● TASKS AND EXERCISES:
- A) According to the announcement about Assertio's note exchange, on what date are the transactions expected to close?
- B) Extend the announcement about Assertio's note exchange, picking up after its final sentence.

● EXCERPT:
*** Begin section ***
Assertio Therapeutics Announces Exchange Offer of $200 Million of its Currently Outstanding 2.50% Convertible Notes Due 2021
“This transaction is a significant milestone for the Company,” said
Pursuant to the Exchange Agreements, Assertio will exchange approximately $200 million aggregate principal amount of Exchanged Notes for a combination of (a) its new 5.00% Convertible Senior Notes due August 15, 2024 (the “New Convertible Notes”), (b) a cash payment plus accrued but unpaid interest on the Exchanged Notes, and (c) an agreed number of shares of Assertio’s common stock. The transactions are subject to customary closing conditions and are expected to close on August 13, 2019. The shares of Assertio’s common stock and the New Convertible Notes will be issued in private placements exempt from registration in reliance on Section 4(a)(2) of the Securities Act of 1933, as amended (the “Securities Act”). Assertio will issue approximately $120 million aggregate principal amount of New Convertible Notes, pay an aggregate of approximately $30 million in cash and issue an aggregate of approximately 15.8 million shares of its common stock in the transactions. Assertio will not receive any cash proceeds from the issuance of the New Convertible Notes or the shares of its common stock.
*** End section ***
● DATA EXTRACT:
*** Begin section ***
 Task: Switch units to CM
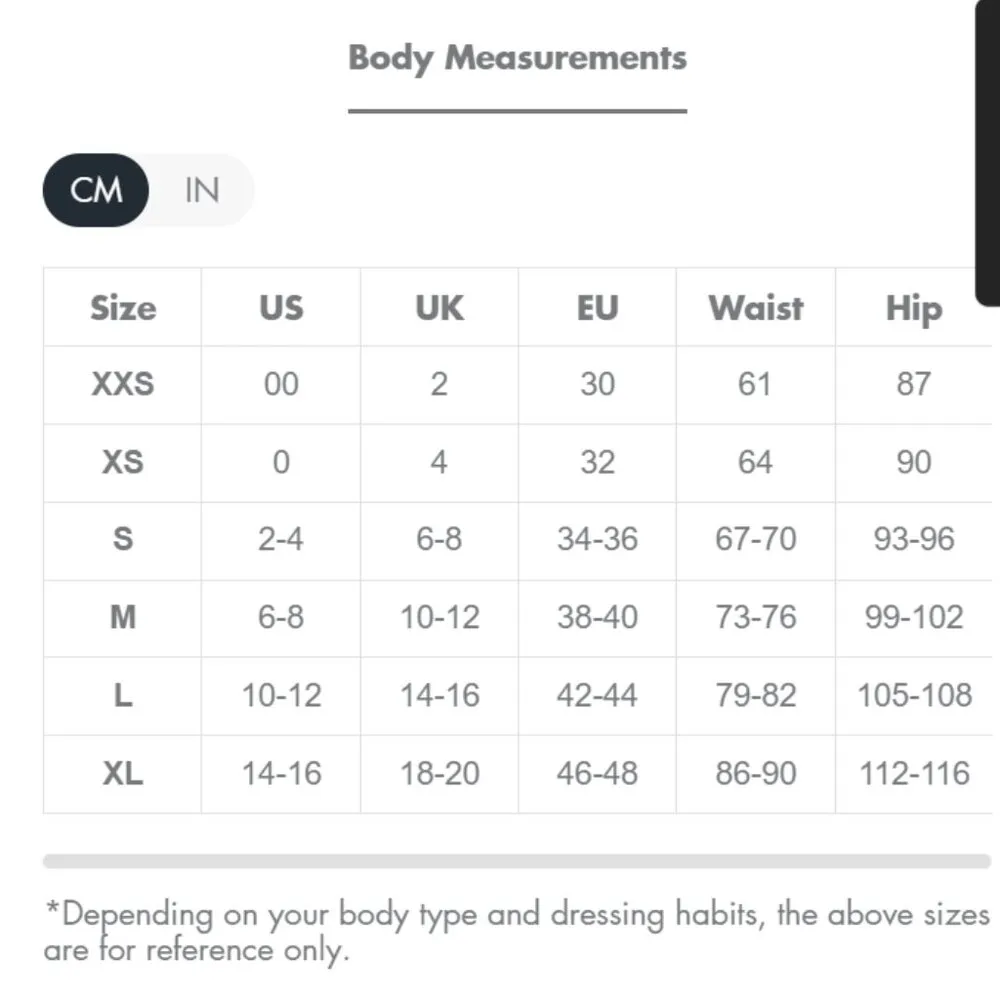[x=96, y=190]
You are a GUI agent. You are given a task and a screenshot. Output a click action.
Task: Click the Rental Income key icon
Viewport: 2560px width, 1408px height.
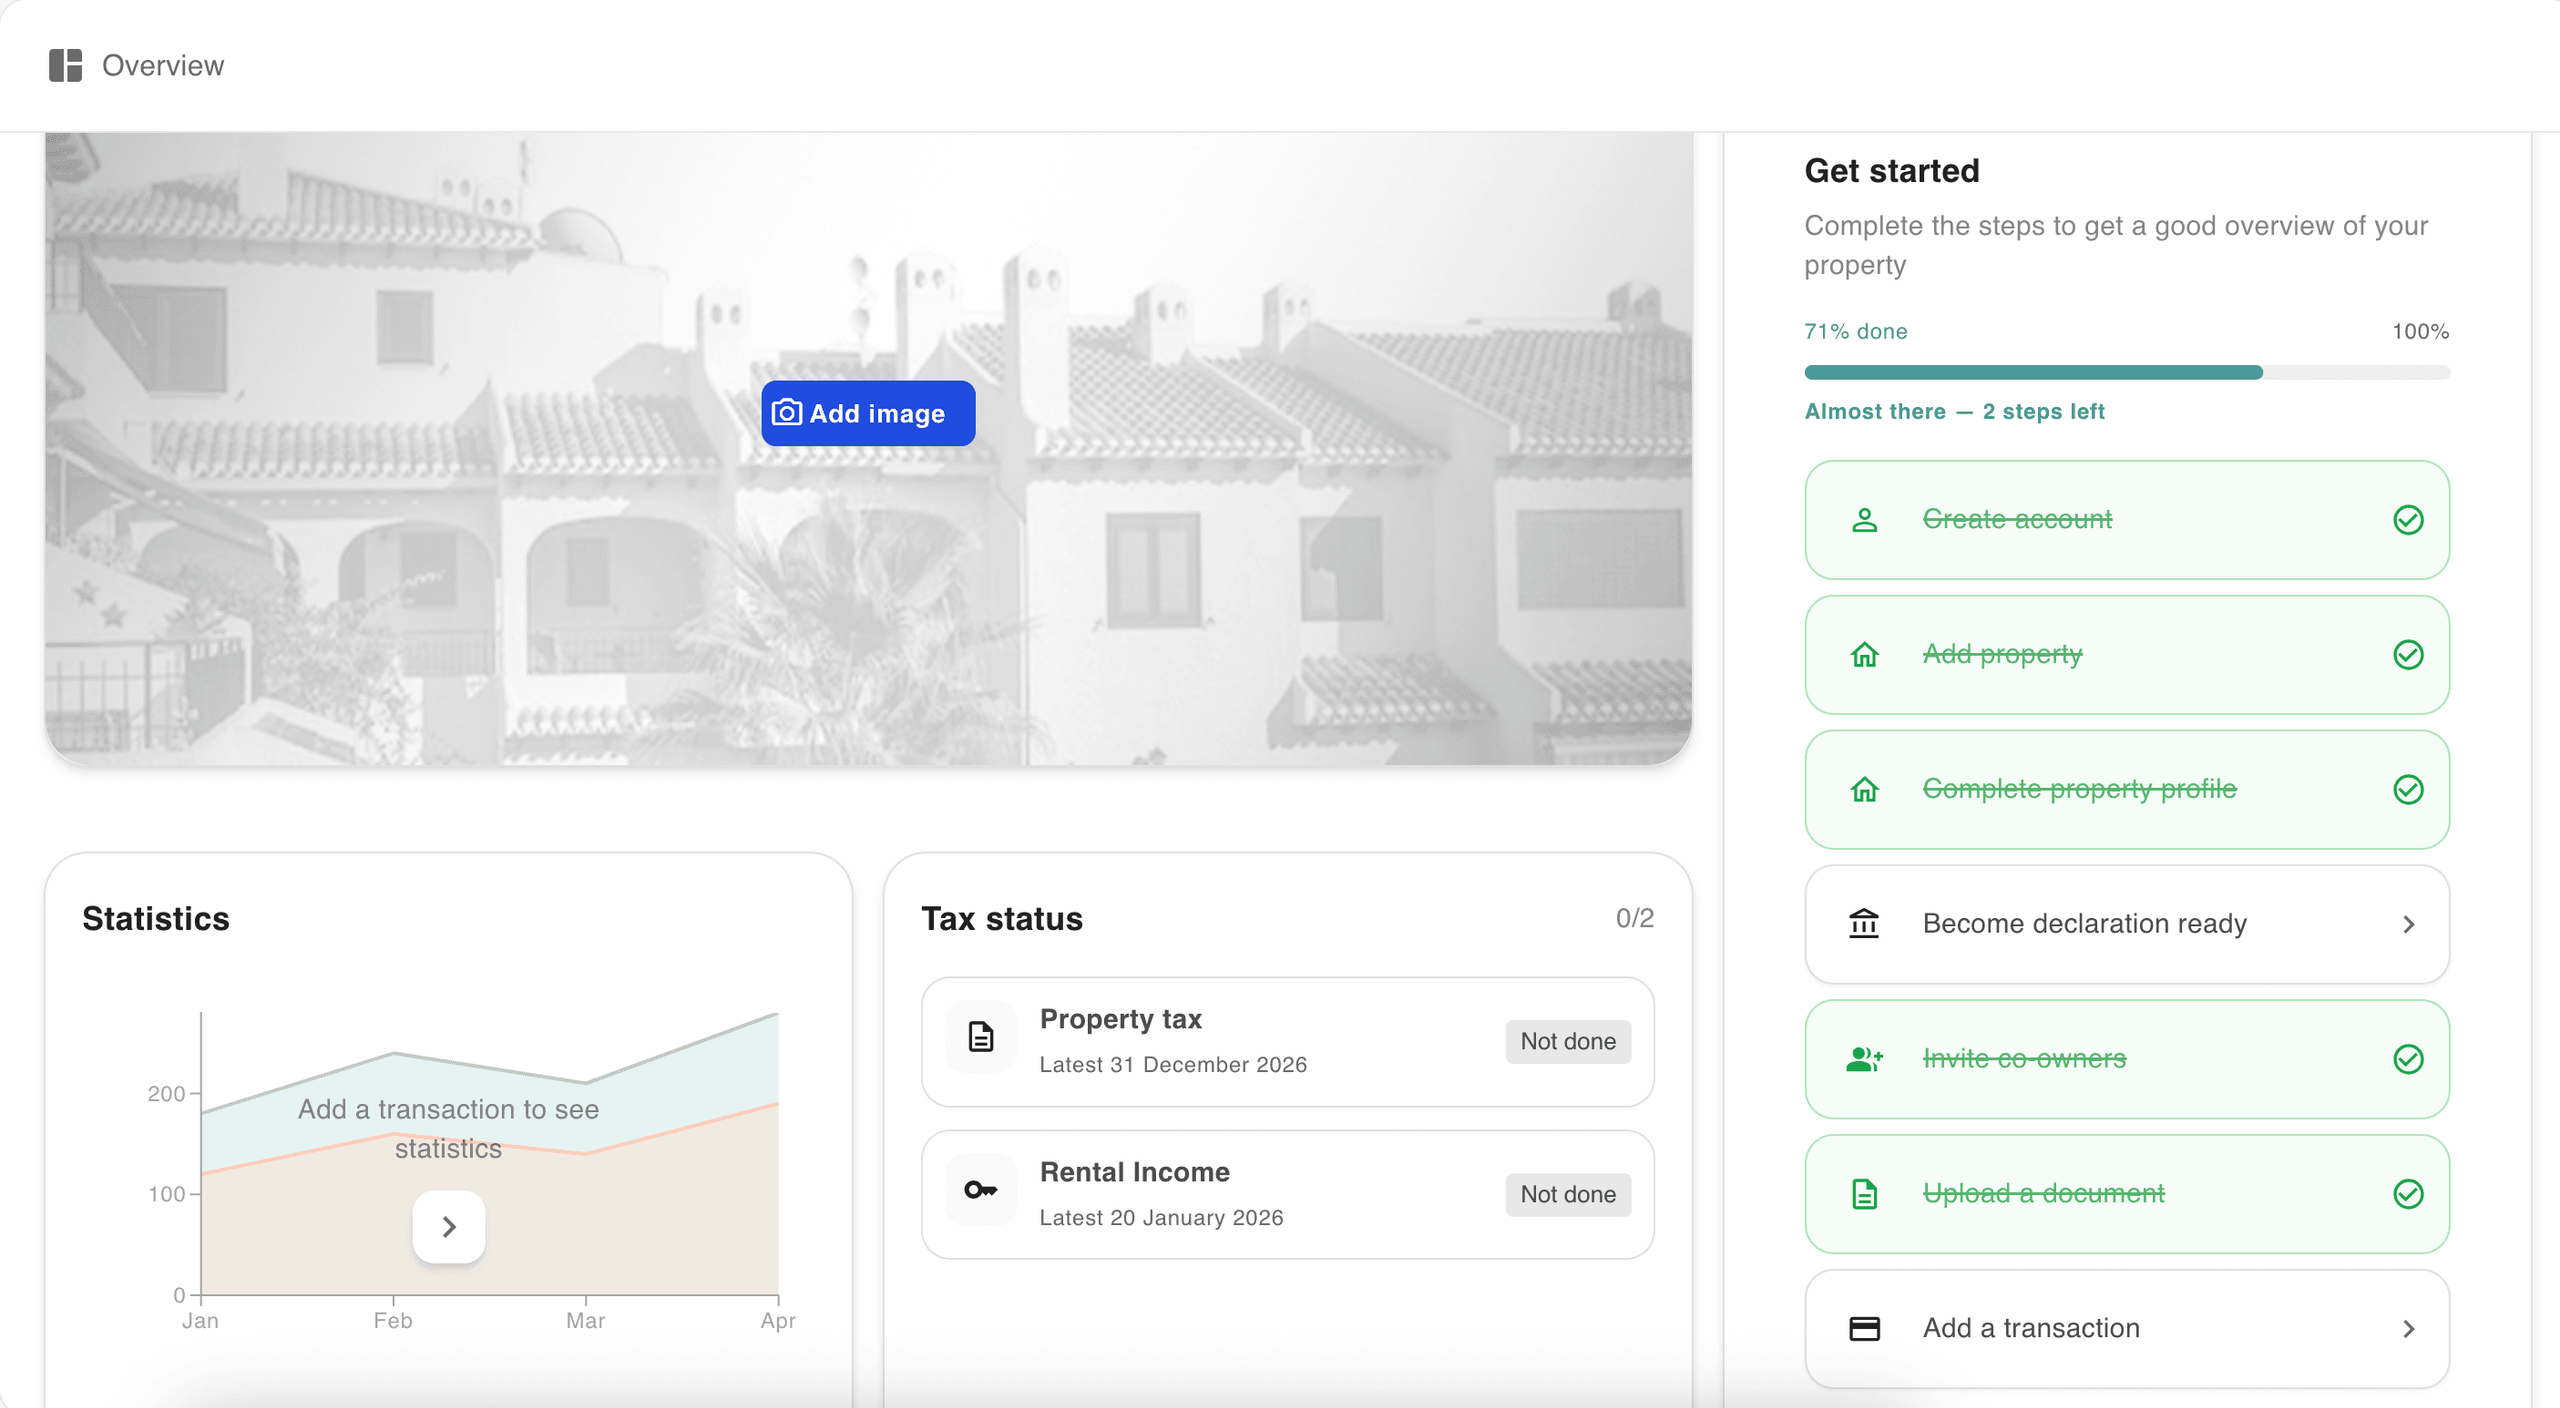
*** End section ***
● WRITTEN ANSWERS:
- A) August 13, 2019.

- B)
The New Convertible Notes will bear interest at a rate of 5.00% per year, payable semiannually in arrears on February 15 and August 15 of each year, beginning on February 15, 2020, and will be convertible into cash, shares of Assertio’s common stock or a combination of cash and shares of Assertio’s common stock, at Assertio’s election, at an initial conversion rate of 323.5198 shares of Assertio’s common stock per $1,000 principal amount of New Convertible Notes, which is equivalent to an initial conversion price of approximately $3.09 per share of Assertio’s common stock. The New Convertible Notes will mature on August 15, 2024, unless earlier converted or repurchased in accordance with their terms prior to such date.
Assertio also entered into an amendment to its senior secured credit agreement to facilitate the convertible note exchange transactions.
SunTrust Robinson Humphrey, Inc. acted as Sole Exchange Agent and Financial Advisor to Assertio in connection with the transactions and Gibson, Dunn & Crutcher acted as legal counsel to Assertio.
This news release shall not constitute an offer to sell or the solicitation of an offer to buy, nor shall there be any sale of these securities in any state or jurisdiction in which such offer, solicitation or sale would be unlawful prior to registration or qualification under the securities laws of any such state or jurisdiction.
“Safe Harbor” Statement under the Private Securities Litigation Reform Act of 1995
This news release contains forward-looking statements. These statements involve inherent risks and uncertainties that could cause actual results to differ materially from those projected or anticipated, including risks related to the proposed exchange offer and other risks outlined in Assertio’s public filings with the Securities and Exchange Commission, including Assertio’s most recent annual report on Form 10-K and subsequent quarterly reports on Form 10-Q. All information provided in this news release speaks as of the date hereof. Except as otherwise required by law, Assertio undertakes no obligation to update or revise its forward-looking statements.
INVESTOR AND MEDIA CONTACT:
John B. Thomas
Senior Vice President, Investor Relations and Corporate Communications
Source: Assertio Therapeutics, Inc.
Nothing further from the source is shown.